------ DATA SHOWN ------
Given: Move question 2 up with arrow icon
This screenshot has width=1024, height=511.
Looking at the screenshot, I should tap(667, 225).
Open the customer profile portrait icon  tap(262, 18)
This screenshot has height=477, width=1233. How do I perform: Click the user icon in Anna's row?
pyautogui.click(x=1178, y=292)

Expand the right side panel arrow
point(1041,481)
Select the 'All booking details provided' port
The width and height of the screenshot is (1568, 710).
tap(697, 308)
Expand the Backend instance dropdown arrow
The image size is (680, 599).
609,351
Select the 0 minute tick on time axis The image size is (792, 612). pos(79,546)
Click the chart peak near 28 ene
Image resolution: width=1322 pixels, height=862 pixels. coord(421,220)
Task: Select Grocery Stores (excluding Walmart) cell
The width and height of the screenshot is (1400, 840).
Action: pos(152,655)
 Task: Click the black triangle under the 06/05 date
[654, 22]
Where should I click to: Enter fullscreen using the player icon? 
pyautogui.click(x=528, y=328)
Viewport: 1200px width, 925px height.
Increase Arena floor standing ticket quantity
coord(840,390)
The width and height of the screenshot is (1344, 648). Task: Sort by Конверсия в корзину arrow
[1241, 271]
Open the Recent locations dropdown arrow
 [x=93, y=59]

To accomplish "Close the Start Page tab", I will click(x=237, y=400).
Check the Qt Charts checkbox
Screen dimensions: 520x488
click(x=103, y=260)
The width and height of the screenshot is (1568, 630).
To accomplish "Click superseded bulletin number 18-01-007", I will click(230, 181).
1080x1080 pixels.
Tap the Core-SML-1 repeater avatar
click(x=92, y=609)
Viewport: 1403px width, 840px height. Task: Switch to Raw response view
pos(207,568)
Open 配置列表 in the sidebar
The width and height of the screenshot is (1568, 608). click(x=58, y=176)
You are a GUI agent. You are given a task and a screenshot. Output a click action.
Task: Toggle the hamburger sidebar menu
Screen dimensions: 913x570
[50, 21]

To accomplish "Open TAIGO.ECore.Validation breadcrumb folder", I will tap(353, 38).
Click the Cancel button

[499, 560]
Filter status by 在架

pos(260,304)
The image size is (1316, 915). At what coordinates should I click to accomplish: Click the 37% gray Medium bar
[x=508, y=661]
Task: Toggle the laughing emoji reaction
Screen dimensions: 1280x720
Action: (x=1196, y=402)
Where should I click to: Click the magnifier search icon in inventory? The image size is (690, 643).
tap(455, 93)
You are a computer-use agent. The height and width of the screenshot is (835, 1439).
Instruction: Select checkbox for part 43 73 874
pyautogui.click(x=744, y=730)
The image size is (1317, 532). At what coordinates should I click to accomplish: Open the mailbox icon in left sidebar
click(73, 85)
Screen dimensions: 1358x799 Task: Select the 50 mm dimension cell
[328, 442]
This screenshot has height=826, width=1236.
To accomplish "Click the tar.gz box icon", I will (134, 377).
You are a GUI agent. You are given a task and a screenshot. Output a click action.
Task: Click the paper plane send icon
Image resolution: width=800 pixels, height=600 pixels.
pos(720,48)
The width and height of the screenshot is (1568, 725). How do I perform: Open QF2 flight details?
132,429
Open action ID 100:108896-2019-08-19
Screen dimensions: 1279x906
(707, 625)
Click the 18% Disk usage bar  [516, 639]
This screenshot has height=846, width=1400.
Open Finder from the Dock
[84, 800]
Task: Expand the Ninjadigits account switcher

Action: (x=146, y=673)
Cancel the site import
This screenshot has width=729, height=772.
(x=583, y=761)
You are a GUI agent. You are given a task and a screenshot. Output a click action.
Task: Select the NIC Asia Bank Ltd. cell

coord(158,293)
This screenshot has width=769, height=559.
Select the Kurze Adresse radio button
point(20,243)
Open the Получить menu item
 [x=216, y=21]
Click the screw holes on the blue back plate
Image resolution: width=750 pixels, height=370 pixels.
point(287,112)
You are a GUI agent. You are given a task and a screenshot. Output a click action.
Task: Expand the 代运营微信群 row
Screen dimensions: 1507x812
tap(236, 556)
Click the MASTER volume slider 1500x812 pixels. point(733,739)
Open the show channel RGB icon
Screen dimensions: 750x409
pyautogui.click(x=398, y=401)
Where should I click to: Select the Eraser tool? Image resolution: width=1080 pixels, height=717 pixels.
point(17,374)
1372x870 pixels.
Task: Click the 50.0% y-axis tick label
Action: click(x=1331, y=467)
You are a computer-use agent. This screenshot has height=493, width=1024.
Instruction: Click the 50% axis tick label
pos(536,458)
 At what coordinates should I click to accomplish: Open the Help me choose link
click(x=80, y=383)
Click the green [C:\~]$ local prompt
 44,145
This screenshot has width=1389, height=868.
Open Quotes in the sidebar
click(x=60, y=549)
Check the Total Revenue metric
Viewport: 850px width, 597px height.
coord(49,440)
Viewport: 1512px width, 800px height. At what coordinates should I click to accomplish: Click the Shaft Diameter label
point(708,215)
------
Output each line of the material exactly as it was written above.

— RESULT OF THIS TASK —
Given: Move question 2 up with arrow icon
This screenshot has width=1024, height=511.
Looking at the screenshot, I should tap(667, 225).
Open the customer profile portrait icon  tap(262, 18)
This screenshot has height=477, width=1233. How do I perform: Click the user icon in Anna's row?
pyautogui.click(x=1178, y=292)

Expand the right side panel arrow
point(1041,481)
Select the 'All booking details provided' port
The width and height of the screenshot is (1568, 710).
tap(697, 308)
Expand the Backend instance dropdown arrow
The image size is (680, 599).
609,351
Select the 0 minute tick on time axis The image size is (792, 612). pos(79,546)
Click the chart peak near 28 ene
Image resolution: width=1322 pixels, height=862 pixels. coord(421,220)
Task: Select Grocery Stores (excluding Walmart) cell
The width and height of the screenshot is (1400, 840).
Action: pos(152,655)
 Task: Click the black triangle under the 06/05 date
[654, 22]
Where should I click to: Enter fullscreen using the player icon? 
pyautogui.click(x=528, y=328)
Viewport: 1200px width, 925px height.
Increase Arena floor standing ticket quantity
coord(840,390)
The width and height of the screenshot is (1344, 648). Task: Sort by Конверсия в корзину arrow
[1241, 271]
Open the Recent locations dropdown arrow
 [x=93, y=59]

To accomplish "Close the Start Page tab", I will click(x=237, y=400).
Check the Qt Charts checkbox
Screen dimensions: 520x488
click(x=103, y=260)
The width and height of the screenshot is (1568, 630).
To accomplish "Click superseded bulletin number 18-01-007", I will click(230, 181).
1080x1080 pixels.
Tap the Core-SML-1 repeater avatar
click(x=92, y=609)
Viewport: 1403px width, 840px height. Task: Switch to Raw response view
pos(207,568)
Open 配置列表 in the sidebar
The width and height of the screenshot is (1568, 608). click(x=58, y=176)
You are a GUI agent. You are given a task and a screenshot. Output a click action.
Task: Toggle the hamburger sidebar menu
Screen dimensions: 913x570
[50, 21]

To accomplish "Open TAIGO.ECore.Validation breadcrumb folder", I will tap(353, 38).
Click the Cancel button

[499, 560]
Filter status by 在架

pos(260,304)
The image size is (1316, 915). At what coordinates should I click to accomplish: Click the 37% gray Medium bar
[x=508, y=661]
Task: Toggle the laughing emoji reaction
Screen dimensions: 1280x720
Action: (x=1196, y=402)
Where should I click to: Click the magnifier search icon in inventory? The image size is (690, 643).
tap(455, 93)
You are a computer-use agent. The height and width of the screenshot is (835, 1439).
Instruction: Select checkbox for part 43 73 874
pyautogui.click(x=744, y=730)
The image size is (1317, 532). At what coordinates should I click to accomplish: Open the mailbox icon in left sidebar
click(73, 85)
Screen dimensions: 1358x799 Task: Select the 50 mm dimension cell
[328, 442]
This screenshot has height=826, width=1236.
To accomplish "Click the tar.gz box icon", I will (134, 377).
You are a GUI agent. You are given a task and a screenshot. Output a click action.
Task: Click the paper plane send icon
Image resolution: width=800 pixels, height=600 pixels.
pos(720,48)
The width and height of the screenshot is (1568, 725). How do I perform: Open QF2 flight details?
132,429
Open action ID 100:108896-2019-08-19
Screen dimensions: 1279x906
(707, 625)
Click the 18% Disk usage bar  [516, 639]
This screenshot has height=846, width=1400.
Open Finder from the Dock
[84, 800]
Task: Expand the Ninjadigits account switcher

Action: (x=146, y=673)
Cancel the site import
This screenshot has width=729, height=772.
(x=583, y=761)
You are a GUI agent. You are given a task and a screenshot. Output a click action.
Task: Select the NIC Asia Bank Ltd. cell

coord(158,293)
This screenshot has width=769, height=559.
Select the Kurze Adresse radio button
point(20,243)
Open the Получить menu item
 [x=216, y=21]
Click the screw holes on the blue back plate
Image resolution: width=750 pixels, height=370 pixels.
point(287,112)
You are a GUI agent. You are given a task and a screenshot. Output a click action.
Task: Expand the 代运营微信群 row
Screen dimensions: 1507x812
tap(236, 556)
Click the MASTER volume slider 1500x812 pixels. point(733,739)
Open the show channel RGB icon
Screen dimensions: 750x409
pyautogui.click(x=398, y=401)
Where should I click to: Select the Eraser tool? Image resolution: width=1080 pixels, height=717 pixels.
point(17,374)
1372x870 pixels.
Task: Click the 50.0% y-axis tick label
Action: click(x=1331, y=467)
You are a computer-use agent. This screenshot has height=493, width=1024.
Instruction: Click the 50% axis tick label
pos(536,458)
 At what coordinates should I click to accomplish: Open the Help me choose link
click(x=80, y=383)
Click the green [C:\~]$ local prompt
 44,145
This screenshot has width=1389, height=868.
Open Quotes in the sidebar
click(x=60, y=549)
Check the Total Revenue metric
Viewport: 850px width, 597px height.
coord(49,440)
Viewport: 1512px width, 800px height. At what coordinates should I click to accomplish: Click the Shaft Diameter label
point(708,215)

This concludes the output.